舐められているのは俺の方かとさえ思ったが、それは違うだろう。ダルトンはこれ以上無いくらい本気だ。自分を高く評価して、常に自信を見せ付けている自称天才が本気になったのだ、そりゃあ強いだろうさくそったれ。
痛む体に鞭打ち体を強く柱に押し付けて勢いのまま立ち上がる。俺はまだ戦いが始まって一度も有効な攻撃を当てていない。
回避はされていない、というよりもダルトンは俺の攻撃を避ける素振りすら見せなかった。君臨する王の如く彼はただ俺の攻撃を待ち、左手だけで受け止め弾き返し反撃を当てる。俺の粗末な攻撃なんか避けるまでも無いというように。
「はっ、はっ、はっ……」
呼吸を乱し睨み付ける俺をダルトンは目を笑わせずに口だけつり上げて形だけは笑みの形に変えた。
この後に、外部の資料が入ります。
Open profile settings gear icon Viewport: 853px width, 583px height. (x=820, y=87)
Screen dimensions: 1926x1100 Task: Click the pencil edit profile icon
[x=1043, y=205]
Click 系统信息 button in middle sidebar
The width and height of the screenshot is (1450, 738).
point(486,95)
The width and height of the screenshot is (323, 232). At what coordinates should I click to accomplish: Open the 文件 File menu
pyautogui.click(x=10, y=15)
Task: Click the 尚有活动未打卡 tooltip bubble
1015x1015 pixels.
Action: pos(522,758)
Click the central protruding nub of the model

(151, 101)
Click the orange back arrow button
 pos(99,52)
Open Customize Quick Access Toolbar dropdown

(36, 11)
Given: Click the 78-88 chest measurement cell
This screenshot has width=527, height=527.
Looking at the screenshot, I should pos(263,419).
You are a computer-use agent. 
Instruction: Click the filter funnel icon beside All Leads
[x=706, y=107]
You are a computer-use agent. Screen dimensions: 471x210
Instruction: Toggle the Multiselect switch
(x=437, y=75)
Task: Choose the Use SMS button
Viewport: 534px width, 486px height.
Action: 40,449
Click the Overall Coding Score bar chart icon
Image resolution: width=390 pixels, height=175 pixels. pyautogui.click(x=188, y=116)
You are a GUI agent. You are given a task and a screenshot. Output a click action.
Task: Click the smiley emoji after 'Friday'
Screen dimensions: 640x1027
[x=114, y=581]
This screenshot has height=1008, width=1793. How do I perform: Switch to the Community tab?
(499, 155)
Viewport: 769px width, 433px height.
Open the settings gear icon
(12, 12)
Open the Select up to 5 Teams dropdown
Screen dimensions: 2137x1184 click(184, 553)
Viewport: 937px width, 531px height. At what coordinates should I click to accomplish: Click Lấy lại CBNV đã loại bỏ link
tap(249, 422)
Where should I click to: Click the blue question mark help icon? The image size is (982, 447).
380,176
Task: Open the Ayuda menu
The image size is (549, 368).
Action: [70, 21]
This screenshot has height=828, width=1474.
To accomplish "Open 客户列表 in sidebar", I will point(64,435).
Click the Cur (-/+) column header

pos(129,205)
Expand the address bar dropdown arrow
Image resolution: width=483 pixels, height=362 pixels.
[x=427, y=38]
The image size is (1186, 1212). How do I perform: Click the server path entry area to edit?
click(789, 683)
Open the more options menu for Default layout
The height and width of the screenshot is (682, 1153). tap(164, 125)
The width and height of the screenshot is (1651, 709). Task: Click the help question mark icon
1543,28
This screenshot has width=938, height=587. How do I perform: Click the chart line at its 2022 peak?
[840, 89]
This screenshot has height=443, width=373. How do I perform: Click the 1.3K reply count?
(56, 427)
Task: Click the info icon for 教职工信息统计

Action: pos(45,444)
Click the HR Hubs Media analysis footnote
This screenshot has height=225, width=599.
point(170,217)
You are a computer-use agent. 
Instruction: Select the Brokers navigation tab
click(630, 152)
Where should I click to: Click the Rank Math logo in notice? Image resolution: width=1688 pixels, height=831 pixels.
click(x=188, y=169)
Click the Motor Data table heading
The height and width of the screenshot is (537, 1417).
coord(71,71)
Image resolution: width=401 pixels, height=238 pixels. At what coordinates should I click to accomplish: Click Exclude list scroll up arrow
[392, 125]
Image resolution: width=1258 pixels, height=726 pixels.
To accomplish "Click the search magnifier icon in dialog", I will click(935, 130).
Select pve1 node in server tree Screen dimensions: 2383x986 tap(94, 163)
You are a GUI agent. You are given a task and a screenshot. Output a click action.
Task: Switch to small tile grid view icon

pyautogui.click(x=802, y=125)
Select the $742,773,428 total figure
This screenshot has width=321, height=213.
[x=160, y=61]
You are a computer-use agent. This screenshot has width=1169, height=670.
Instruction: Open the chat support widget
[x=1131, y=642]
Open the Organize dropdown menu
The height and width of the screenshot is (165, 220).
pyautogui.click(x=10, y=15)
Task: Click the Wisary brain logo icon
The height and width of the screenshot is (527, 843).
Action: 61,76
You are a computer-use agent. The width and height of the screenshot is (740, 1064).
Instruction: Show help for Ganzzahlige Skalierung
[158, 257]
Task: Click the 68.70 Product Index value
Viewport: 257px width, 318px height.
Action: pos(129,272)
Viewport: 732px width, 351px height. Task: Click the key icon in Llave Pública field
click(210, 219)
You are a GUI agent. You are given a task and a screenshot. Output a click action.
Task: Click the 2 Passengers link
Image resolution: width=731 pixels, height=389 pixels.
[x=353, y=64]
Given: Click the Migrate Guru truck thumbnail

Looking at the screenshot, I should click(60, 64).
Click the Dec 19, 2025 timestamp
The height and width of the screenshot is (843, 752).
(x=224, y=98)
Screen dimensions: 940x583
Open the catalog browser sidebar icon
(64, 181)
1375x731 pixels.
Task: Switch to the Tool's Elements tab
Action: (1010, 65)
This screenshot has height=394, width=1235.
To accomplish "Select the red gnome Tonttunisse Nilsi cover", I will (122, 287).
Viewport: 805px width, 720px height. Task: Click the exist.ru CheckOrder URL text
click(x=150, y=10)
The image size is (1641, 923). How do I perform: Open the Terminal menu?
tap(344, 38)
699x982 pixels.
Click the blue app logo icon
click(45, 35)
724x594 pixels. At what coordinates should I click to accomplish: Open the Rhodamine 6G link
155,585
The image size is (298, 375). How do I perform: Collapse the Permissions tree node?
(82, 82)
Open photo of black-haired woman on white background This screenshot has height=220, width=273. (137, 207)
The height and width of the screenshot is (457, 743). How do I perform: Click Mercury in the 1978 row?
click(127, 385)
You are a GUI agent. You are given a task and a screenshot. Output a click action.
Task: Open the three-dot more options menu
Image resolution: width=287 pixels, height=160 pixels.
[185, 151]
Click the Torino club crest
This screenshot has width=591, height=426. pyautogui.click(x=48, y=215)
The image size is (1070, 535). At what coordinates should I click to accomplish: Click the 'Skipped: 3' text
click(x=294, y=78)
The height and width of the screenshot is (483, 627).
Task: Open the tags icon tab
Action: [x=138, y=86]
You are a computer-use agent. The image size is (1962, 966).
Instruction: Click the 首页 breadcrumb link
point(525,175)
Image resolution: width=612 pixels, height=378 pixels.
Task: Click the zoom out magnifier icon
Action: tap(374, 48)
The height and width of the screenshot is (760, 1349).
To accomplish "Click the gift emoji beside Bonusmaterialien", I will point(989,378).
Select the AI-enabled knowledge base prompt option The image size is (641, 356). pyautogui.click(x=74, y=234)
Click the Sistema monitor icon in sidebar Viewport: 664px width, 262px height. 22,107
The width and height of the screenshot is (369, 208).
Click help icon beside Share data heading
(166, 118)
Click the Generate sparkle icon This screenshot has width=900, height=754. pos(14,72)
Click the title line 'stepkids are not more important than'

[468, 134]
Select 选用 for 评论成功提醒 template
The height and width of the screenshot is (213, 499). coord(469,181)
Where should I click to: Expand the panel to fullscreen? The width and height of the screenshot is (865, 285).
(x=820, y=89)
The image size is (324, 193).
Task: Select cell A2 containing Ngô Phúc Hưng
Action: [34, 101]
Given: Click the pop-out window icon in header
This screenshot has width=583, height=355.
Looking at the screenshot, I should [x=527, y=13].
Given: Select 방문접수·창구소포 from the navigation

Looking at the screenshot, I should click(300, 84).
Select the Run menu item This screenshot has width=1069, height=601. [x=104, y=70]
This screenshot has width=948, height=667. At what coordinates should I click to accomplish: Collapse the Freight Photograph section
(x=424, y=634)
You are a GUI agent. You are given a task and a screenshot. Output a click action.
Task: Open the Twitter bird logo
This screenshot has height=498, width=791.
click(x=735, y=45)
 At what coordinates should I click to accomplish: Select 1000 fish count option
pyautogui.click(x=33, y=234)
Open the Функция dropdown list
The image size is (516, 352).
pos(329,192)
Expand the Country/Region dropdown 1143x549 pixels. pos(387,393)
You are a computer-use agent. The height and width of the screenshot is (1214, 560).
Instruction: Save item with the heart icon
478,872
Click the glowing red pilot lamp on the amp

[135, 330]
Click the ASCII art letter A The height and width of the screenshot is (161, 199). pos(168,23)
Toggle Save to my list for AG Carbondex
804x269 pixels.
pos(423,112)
「疲れたのか? ……下らん奴だ。醜い奴だ。お前はまだ何もやってないぞ? 精々愚民を助けて粋がっていただけの馬鹿。それが今のお前だ」
砕けた肩が痛むだろうに、ダルトンは胸を強く叩いて吠えた。
「男なら! 助けると決めた女に会うまで情けねえ顔してるんじゃねえど素人!!!」
びりびりと噛み砕くような強さのある声が部屋中を支配した。カーテンは揺れて、窓は割れそうな程震えている。カーペットの毛糸が逆巻いていくことすら視認できた。
……風格。ダルトンはそれを身に纏い俺を見下ろしている。体が大きいから見下ろしているのではない。体ではなく、ダルトンという男が大きいから俺を見下ろしているのだ。
「……うわ、負けたくねえ……こんなん負けられねえだろ」
喉の奥がイガイガするので粘つくものごと吐き捨てる。
……告白しようか。今まで俺は気持ちの上では真剣だった。全力を出していた。それでも……トランスやサンダガといったものをそのまま攻撃に使う事無く肉弾戦のみで戦っていた。ソイソー刀を伸ばす事すら途中でやらなかった。攻撃に魔力を使わないのはダルトンもそうだったから、右肩を砕いた彼に対する礼儀のように頑なに刀だけで戦っていたのだ。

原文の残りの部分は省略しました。